## Start

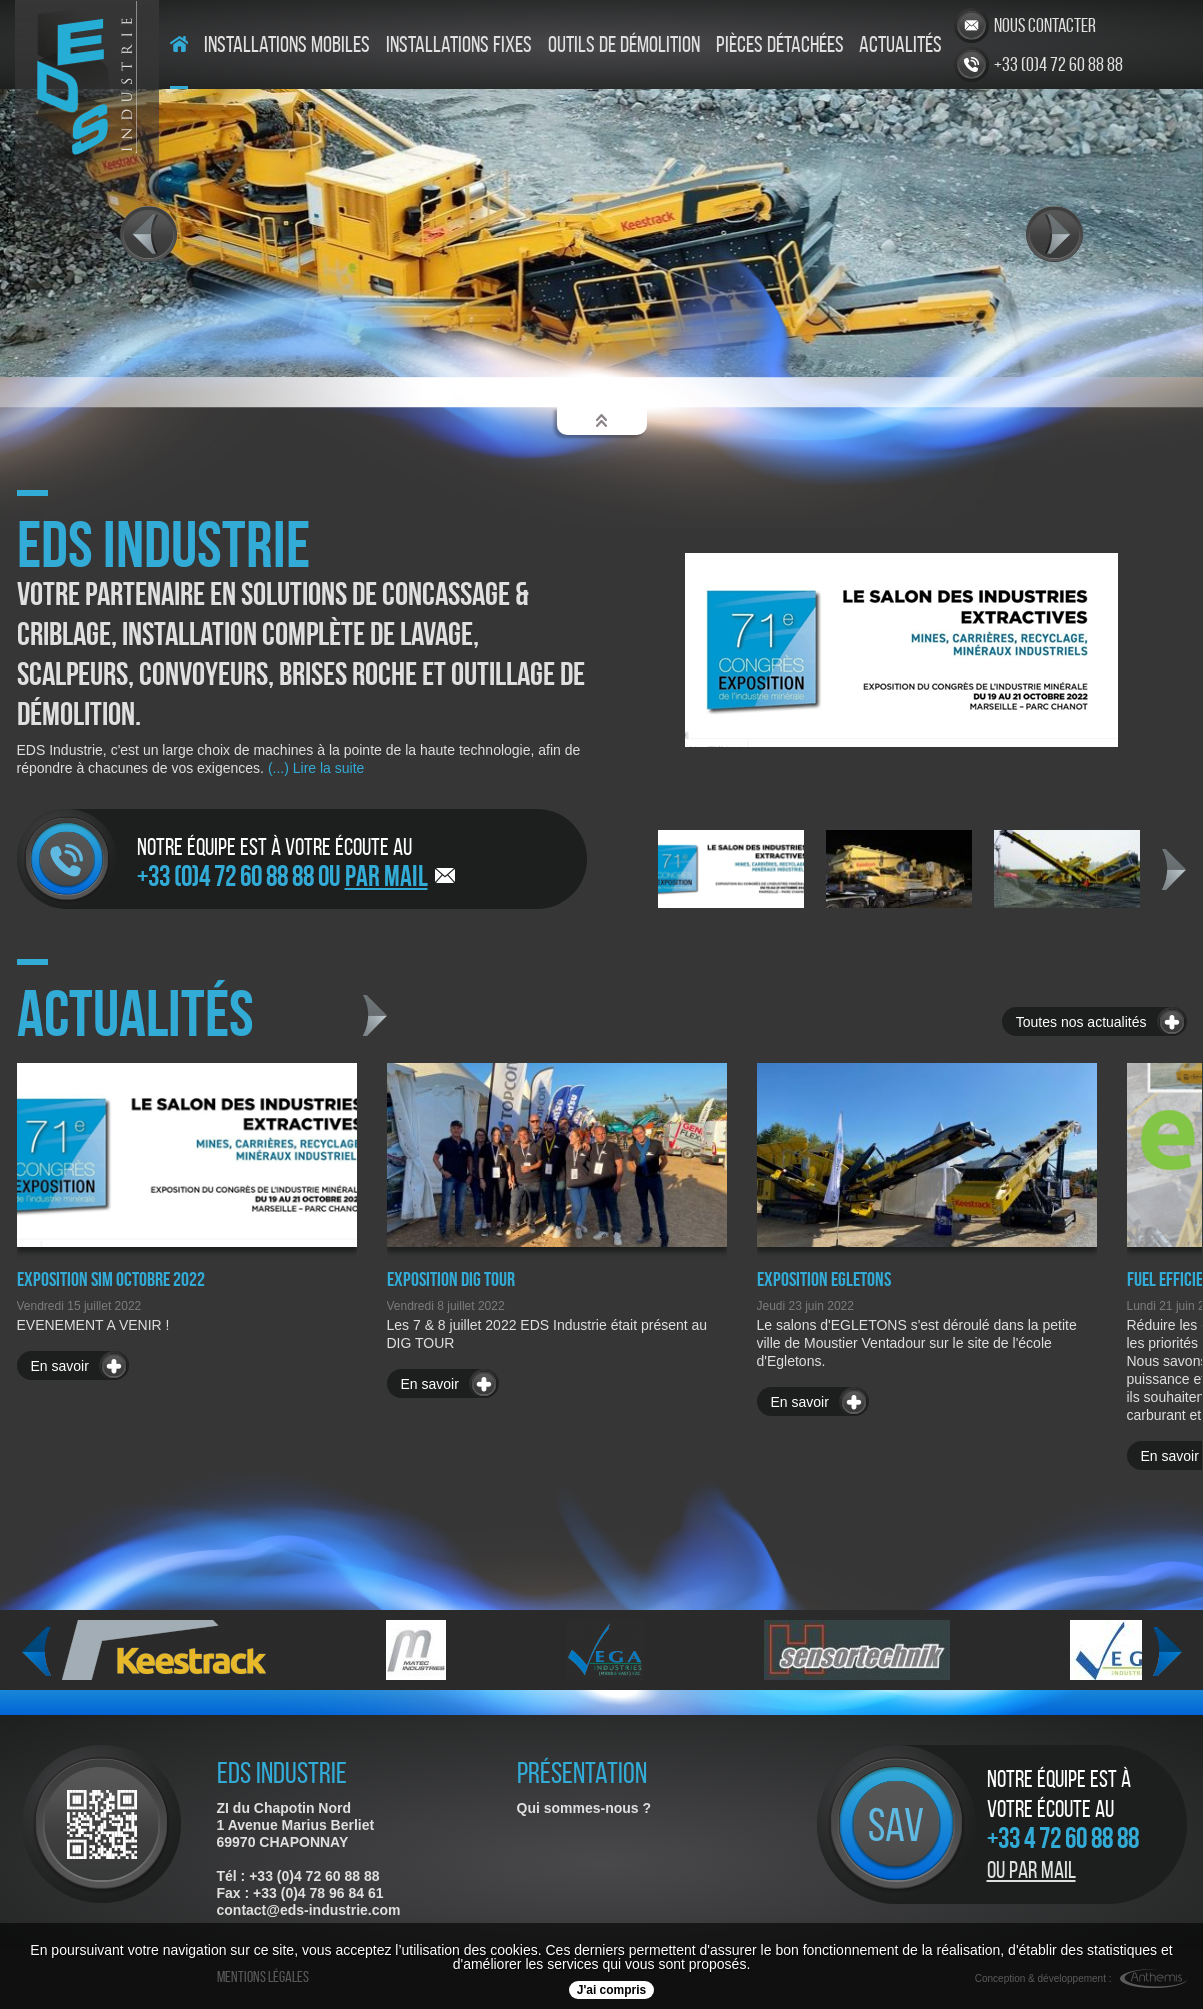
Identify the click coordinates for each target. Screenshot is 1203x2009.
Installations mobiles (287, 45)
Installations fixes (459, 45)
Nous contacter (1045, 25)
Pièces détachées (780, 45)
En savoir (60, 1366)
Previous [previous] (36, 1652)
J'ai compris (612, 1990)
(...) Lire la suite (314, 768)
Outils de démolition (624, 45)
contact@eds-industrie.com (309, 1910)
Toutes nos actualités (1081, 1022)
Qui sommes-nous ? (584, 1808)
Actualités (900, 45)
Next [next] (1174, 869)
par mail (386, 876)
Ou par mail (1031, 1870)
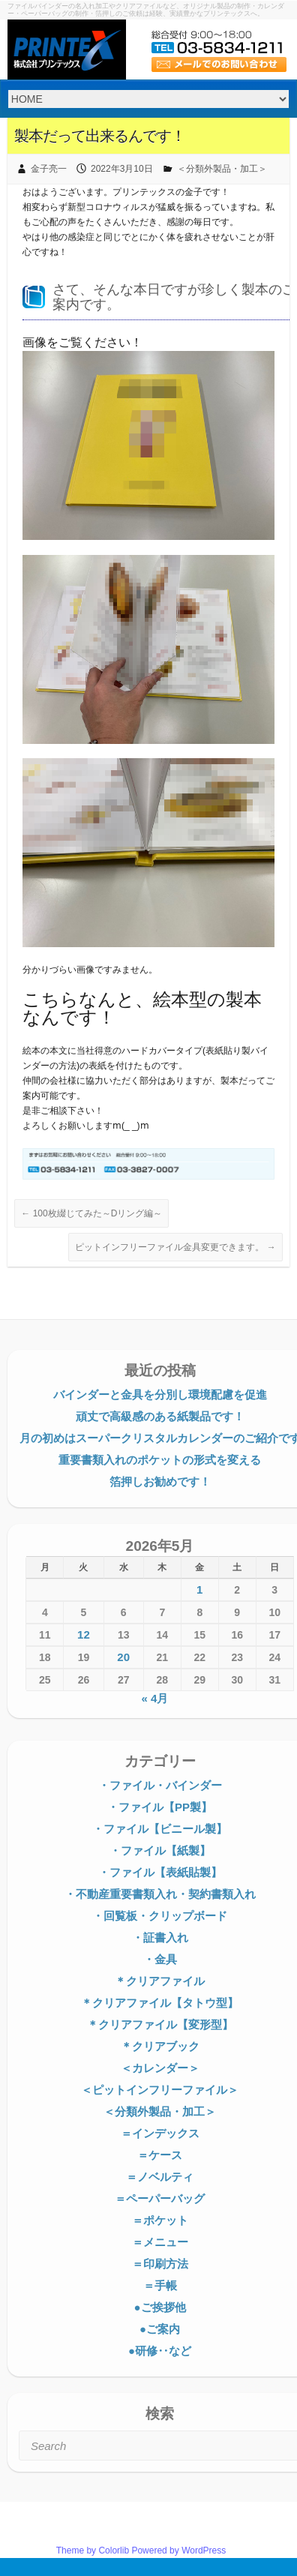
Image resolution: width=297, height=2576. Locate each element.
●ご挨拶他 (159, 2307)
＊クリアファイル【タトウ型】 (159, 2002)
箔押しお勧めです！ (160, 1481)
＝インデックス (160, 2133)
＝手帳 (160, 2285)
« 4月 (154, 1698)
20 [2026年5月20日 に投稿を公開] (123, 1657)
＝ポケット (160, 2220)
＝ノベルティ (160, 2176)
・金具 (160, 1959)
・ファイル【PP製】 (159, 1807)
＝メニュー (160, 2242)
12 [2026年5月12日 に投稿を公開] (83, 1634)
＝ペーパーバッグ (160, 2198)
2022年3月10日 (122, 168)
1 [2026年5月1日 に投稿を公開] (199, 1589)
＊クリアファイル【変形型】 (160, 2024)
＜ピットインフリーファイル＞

## End

The request: Reproduce all of the data above word for word, leaving out the pictures.

Response below:
Identify the click coordinates for each target. Screenshot is 1203x2009.
Installations mobiles (287, 45)
Installations fixes (459, 45)
Nous contacter (1045, 25)
Pièces détachées (780, 45)
En savoir (60, 1366)
Previous [previous] (36, 1652)
J'ai compris (612, 1990)
(...) Lire la suite (314, 768)
Outils de démolition (624, 45)
contact@eds-industrie.com (309, 1910)
Toutes nos actualités (1081, 1022)
Qui sommes-nous ? (584, 1808)
Actualités (900, 45)
Next [next] (1174, 869)
par mail (386, 876)
Ou par mail (1031, 1870)
Image resolution: width=297, height=2576. Locate each element.
●ご挨拶他 (159, 2307)
＊クリアファイル【タトウ型】 (159, 2002)
箔押しお勧めです！ (160, 1481)
＝インデックス (160, 2133)
＝手帳 (160, 2285)
« 4月 (154, 1698)
20 [2026年5月20日 に投稿を公開] (123, 1657)
＝ポケット (160, 2220)
＝ノベルティ (160, 2176)
・金具 (160, 1959)
・ファイル【PP製】 (159, 1807)
＝メニュー (160, 2242)
12 [2026年5月12日 に投稿を公開] (83, 1634)
＝ペーパーバッグ (160, 2198)
2022年3月10日 (122, 168)
1 [2026年5月1日 に投稿を公開] (199, 1589)
＊クリアファイル【変形型】 (160, 2024)
＜ピットインフリーファイル＞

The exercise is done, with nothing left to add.